For faking a winner on Comic Relief (17 March 2007): £45,000. The contest was a Through the Keyhole-style question, and five callers in the usually-slow post-midnight period were called back. Only two were able to participate, and they both managed to get the patronisingly easy question wrong. The show's associate producer went to the air, and "won" the contest. Members of the production team met twice in the following week, and decided to keep the matter quiet, even though the faked Blue Peter winner scandal had already broken.
For faking a winner on TMI (16 September 2006): £50,000. "Birthday Bingo" was meant to be a pile of toys and other goodies, given away to someone who had their birthday on a date randomly selected. On the launch show, the lines went down, callers couldn't be contacted, and a researcher played the role of a winner. This was the only one of the shows to use premium-rate telephone lines, at 10p a call. The production staff said that, though there was £140-worth of gubbins going to the winner, it wasn't a competition but an interaction with the audience.
For faking a winner on Russell Brand (9 April 2006), £17,500. This was a recorded programme, and included a fake phone-in contest, "won" by a member of staff. This was a deliberate attempt to mislead the listening public, and was personally authorised by the channel's Head of Programmes. None of the 20 listeners could win the prize offered.
For faking winners on the Clare McDonnell show (from September 2006): £17,500. The show went out in the early hours of Saturday and Sunday morning, and included a contest. Very few entries were received, and on an unrecorded number of occasions, the producers invented winners. Repeat winners were also disqualified without notice, and some entries may have been disregarded because they were made after the next week's shows were recorded.
For faking winners on the Jo Whiley show (20 April and 12 May 2006): £75,000. These were also recorded shows, and the faked contests were "won" by staff. Again, these were planned deceptions, and on one occasion included getting a listener from the previous day to pretend to be a winner. The fine is higher, in part because Jo goes out on Radio 1 while Brand and McDonnell were on digital-only 6 Music, but also because Jo twice gave apologies that OFCOM found to be incomplete.

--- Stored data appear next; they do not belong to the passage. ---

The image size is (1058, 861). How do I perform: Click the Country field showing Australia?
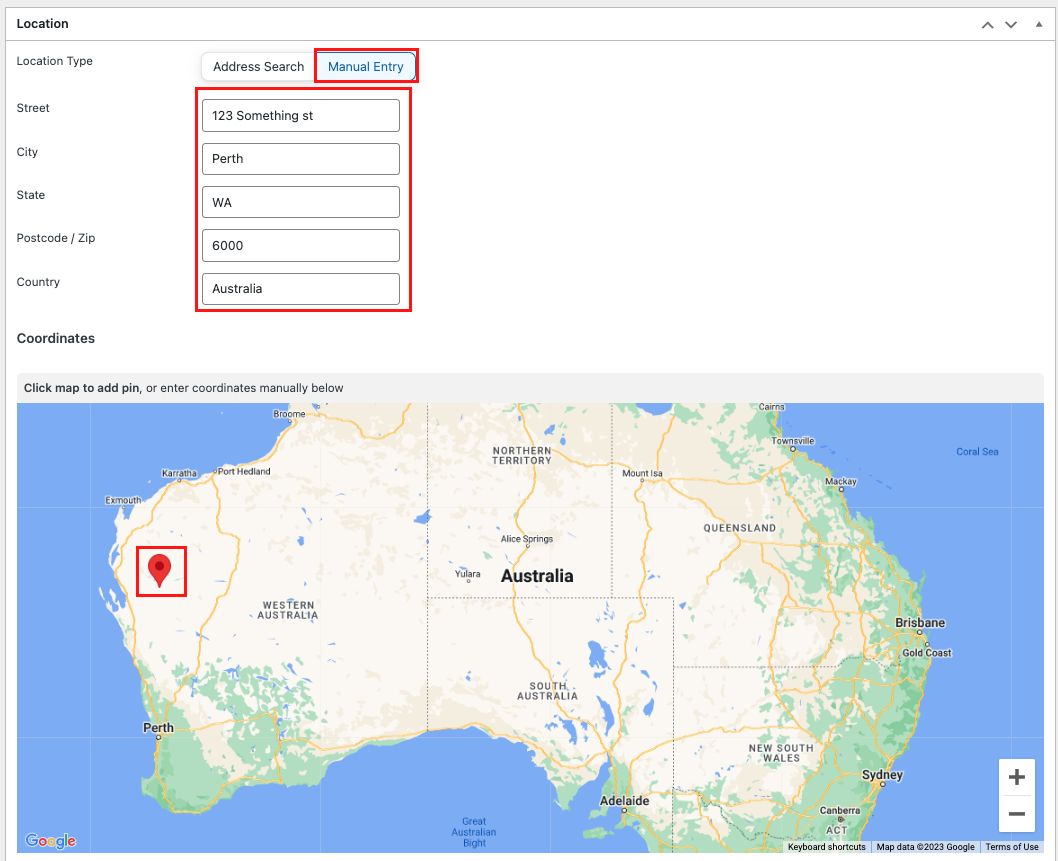[x=300, y=289]
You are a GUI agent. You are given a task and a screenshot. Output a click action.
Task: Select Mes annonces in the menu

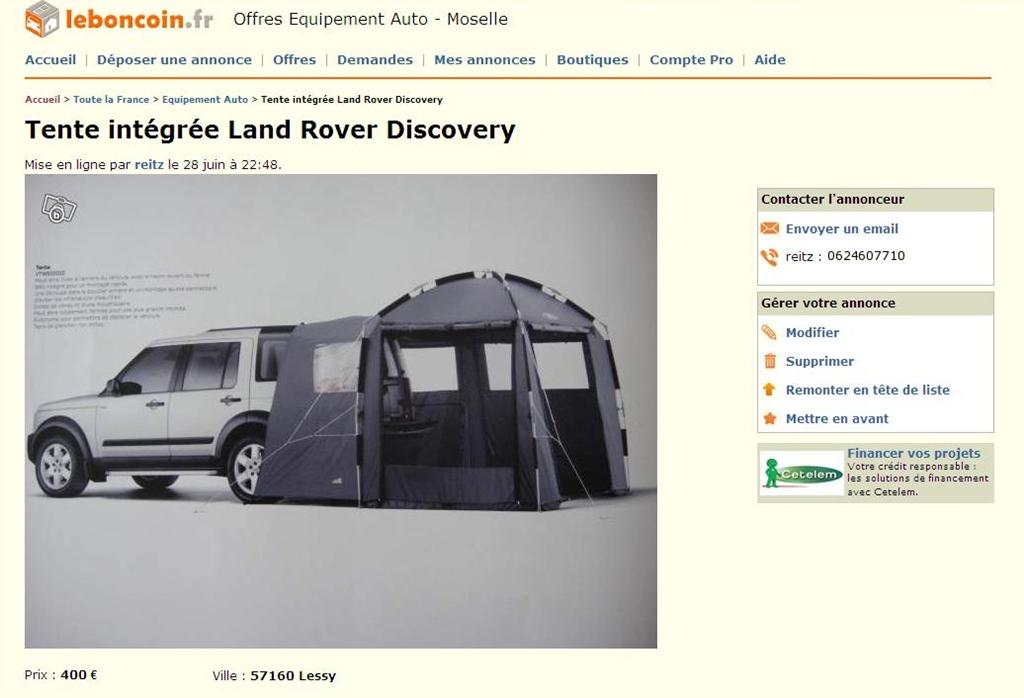click(x=485, y=60)
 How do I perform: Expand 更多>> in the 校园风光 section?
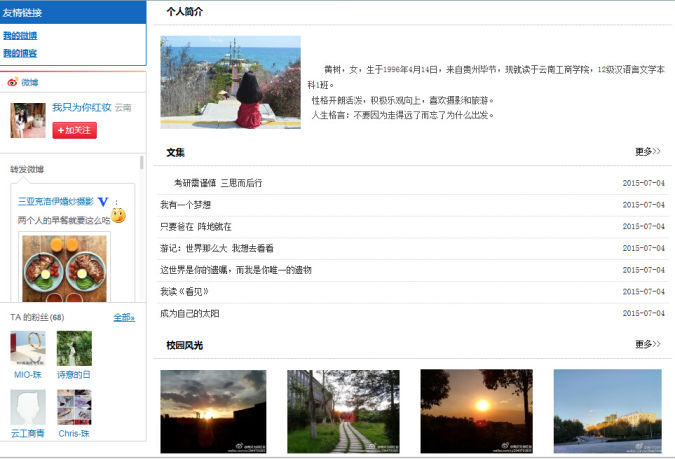647,344
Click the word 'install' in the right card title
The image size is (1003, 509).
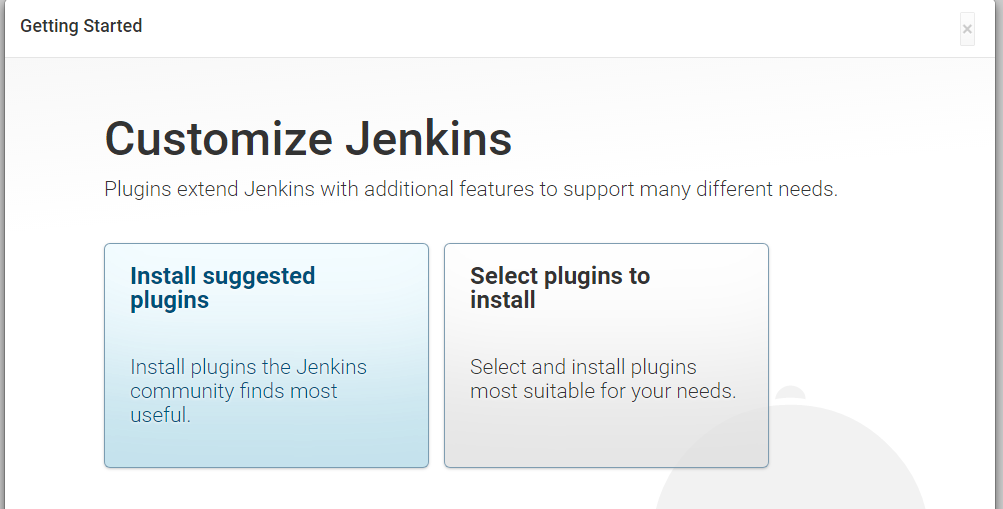coord(503,300)
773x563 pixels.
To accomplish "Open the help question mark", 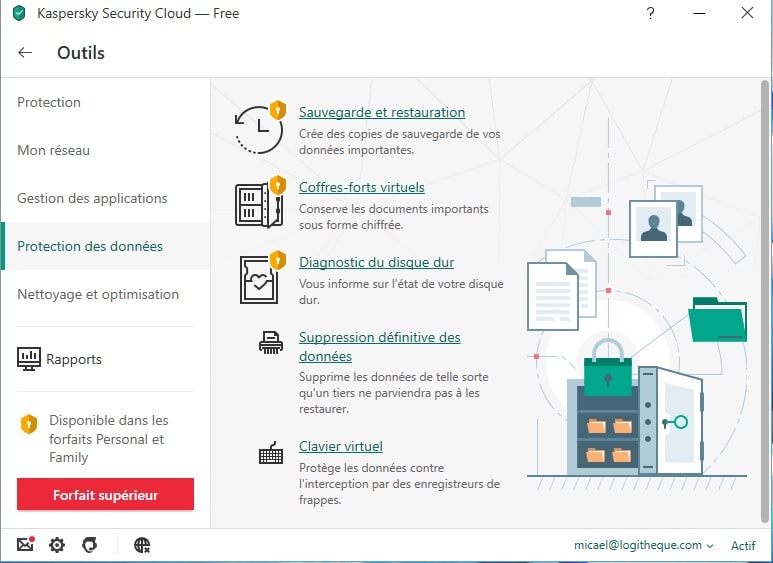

For faking winners on the Liz Kershaw Show (on up to 17 dates between 25 July 2005 and 6 January 2007): £115,000. Again, the shows were pre-recorded and "won" by BBC staff. Similar events took place from 1 May 2005, but cannot be dealt with by OFCOM as it did not have powers over BBC radio until July. OFCOM regarded this as the most serious case involving the BBC, as it involved pre-meditated decisions to transmit competitions that listeners couldn't win, and doing so over a period of more than a year. Before her 6 Music programme was taken off air last summer, Liz Kershaw told her audience, "I did feel uncomfortable about it at the time, but I didn't do anything about it. I'd like to apologise to the licence payers who pay my wages unreservedly...for being a coward...I'd like to say sorry for being part of a charade." This apology wasn't cleared with the channel's controller, and OFCOM suggested that it was too personal. We disagree, and are pleased to say that Liz is still broadcasting for listeners in Coventry, and makes by far the best breakfast listening this side of Gloucester.